**Extract provided**:
________________

OASIS Mailing List ArchivesView the OASIS mailing list archive below
or browse/search using MarkMail.

 


Help: OASIS Mailing Lists Help | MarkMail Help

virtio-comment message

[Date Prev] | [Thread Prev] | [Thread Next] | [Date Next] -- [Date Index] | [Thread Index] | [List Home]


Subject: Re: [External] Re: [RFC v4] virtio-vsock: add description for datagram type


On Wed, Jun 9, 2021 at 12:17 AM Stefano Garzarella <sgarzare@redhat.com> wrote:
>
> On Tue, Jun 08, 2021 at 09:22:26PM -0700, Jiang Wang . wrote:
> >On Tue, Jun 8, 2021 at 6:46 AM Stefano Garzarella <sgarzare@redhat.com> wrote:
> >>
> >> On Fri, May 28, 2021 at 04:01:18AM +0000, Jiang Wang wrote:
> >> >From: "jiang.wang" <jiang.wang@bytedance.com>
> >> >
> >> >Add supports for datagram type for virtio-vsock. Datagram
> >> >sockets are connectionless and unreliable. To avoid contention
> >> >with stream and other sockets, add two more virtqueues and
> >> >a new feature bit to identify if those two new queues exist or not.

________________

**Tasks to carry out**:
(A) Sum up the mailing list message in two sentences.
(B) Scale the click coordinates in the entries that follow: write out every line of the entries again, changing only the coordinates in the answers, which are each multiplied by 2.5 and rounded to a whole number, with halves going up. Keep all other numbers unchanged, and leave the pictures out.
The entries that come next have no connection to the mailing list message above.

________________

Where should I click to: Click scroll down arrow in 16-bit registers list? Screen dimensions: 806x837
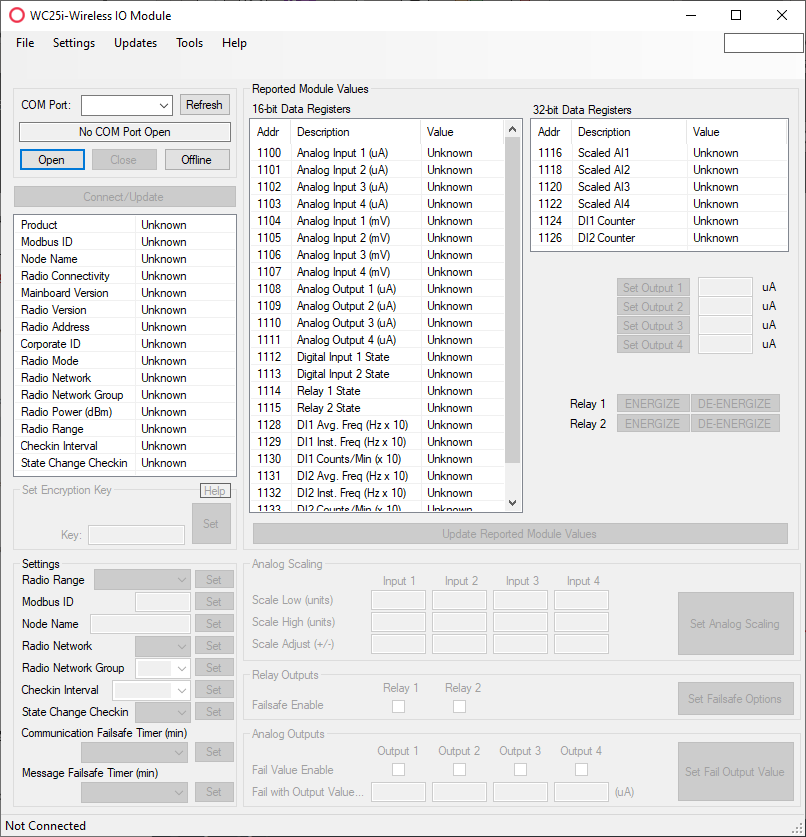(x=513, y=503)
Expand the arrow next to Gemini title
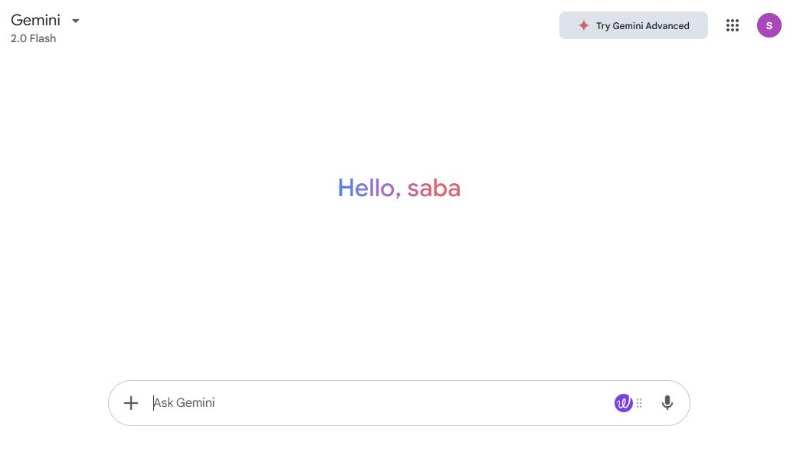 (76, 20)
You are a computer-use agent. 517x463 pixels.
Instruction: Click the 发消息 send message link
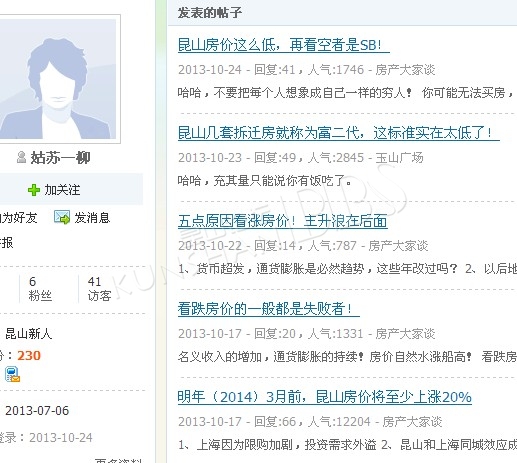(92, 218)
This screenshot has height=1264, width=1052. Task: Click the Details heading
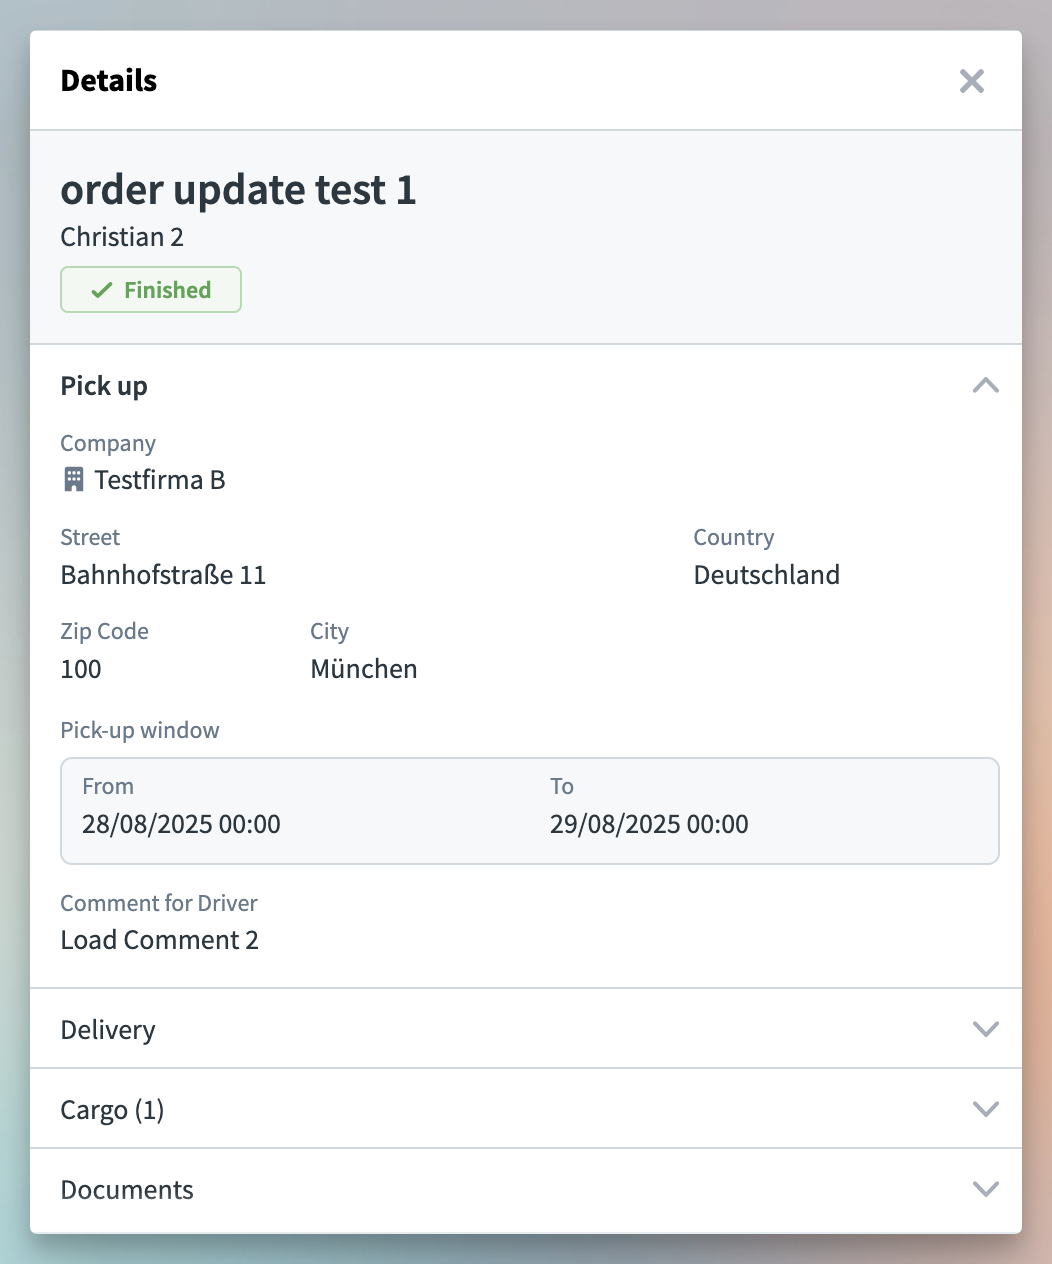(x=109, y=80)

________________

**Written responses**:
(A) This virtio-comment message is a reply on the thread "[RFC v4] virtio-vsock: add description for datagram type." It quotes a patch that adds datagram support to virtio-vsock, with sockets that are connectionless and unreliable, and it adds two more virtqueues plus a new feature bit that shows whether those queues exist, to avoid contention with stream and other sockets.

(B)
Where should I click to: Click scroll down arrow in 16-bit registers list? Screen dimensions: 806x837
(x=1283, y=1258)
Expand the arrow next to Gemini title
 (190, 50)
You are a computer-use agent. 517x463 pixels.
Instruction: Click the 发消息 send message link
(230, 545)
This screenshot has height=1264, width=1052. Task: Click the Details heading
(x=273, y=200)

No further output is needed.